O Reino Unido viu na UE essencialmente “uma plataforma de geração de valor económico”: com o Brexit, “deixámos de ter o Reino Unido e passámos a ter vários Estados-membros a defender o que o Reino Unido defendia”, avaliou o primeiro-ministro. Entre estes encontram-se alguns dos fundadores do projeto europeu, que “hoje têm uma visão distinta do que deve ser a UE”. Portugal pode dar um contributo fundamental neste diálogo, acredita Costa, uma vez que a adesão do país à então CEE, “mais do que um projeto económico, foi um projeto político de integração”.

“PLATAFORMA DE ARTICULAÇÃO COM OUTROS CONTINENTES”

Logo no arranque da PPUE abre-se a “oportunidade para um novo relacionamento transatlântico” com o regresso de “um aliado determinante no combate às alterações climáticas”. O Presidente eleito nos EUA, Joe Biden, já prometeu regressar ao Acordo de Paris, reforçar o multilateralismo e tornar “mais favorável” um relacionamento comercial entre os dois lados do Atlântico, recordou Costa.

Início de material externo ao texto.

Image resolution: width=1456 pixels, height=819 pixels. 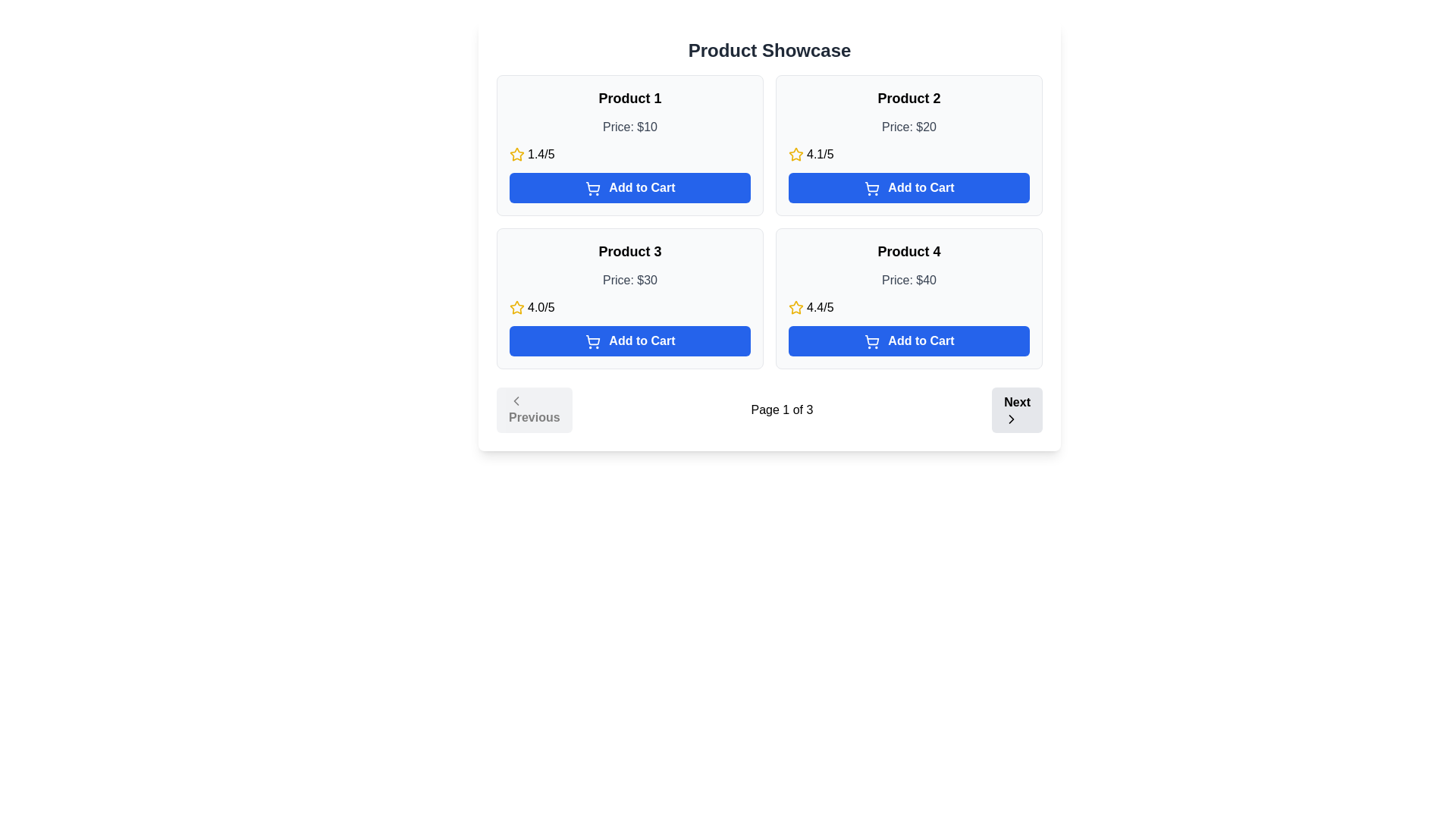 I want to click on the static text label displaying the price of 'Product 4', located in the bottom right product card just below the product name, so click(x=909, y=281).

Portugal deverá funcionar como “uma plataforma de articulação com outros continentes”, defendeu ainda, reforçando as ligações à América Latina, Austrália, Nova Zelândia e Marrocos, entre outros. “Antes de ser uma união aduaneira ou monetária”, o projeto europeu era “uma união de valores e de paz no pós-guerra”, lembrou ainda, almejando para os Estados-membros um “futuro de prosperidade partilhada”. Costa reconheceu, ainda assim, que a presidência portuguesa arrancará com algumas incertezas e será antecedida por “uma corrida a contrarrelógio” devido às negociações do pós-Brexit e da aprovação do Orçamento da UE e do programa de recuperação.

PORTUGAL NA “CASA DAS MÁQUINAS” DA UE, DIZ BARROSO

Durão Barroso, ex-presidente da Comissão Europeia e diretor do Centro de Estudos Europeus da Universidade Católica, foi o moderador da conferência. Na sua alocução inicial, o antigo primeiro-ministro considerou as presidências semestrais “um elemento essencial de apropriação da UE pelos seus Estados-membros”, que ocupam rotativamente a “casa das máquinas” da União. Esta quarta presidência portuguesa será “talvez uma presidência com menos glamour, menos glória” do que as três anteriores, prognosticou.

Relativamente às negociações sobre a relação futura entre o Reino Unido e a UE, Barroso declarou que um acordo de comércio, mesmo que “minimalista”, será sempre “preferível para evitar ressentimentos”. O antigo presidente da Comissão referiu ainda que a presidência portuguesa será “a ocasião ideal para fazer um reset nas relações entre a UE e os EUA”.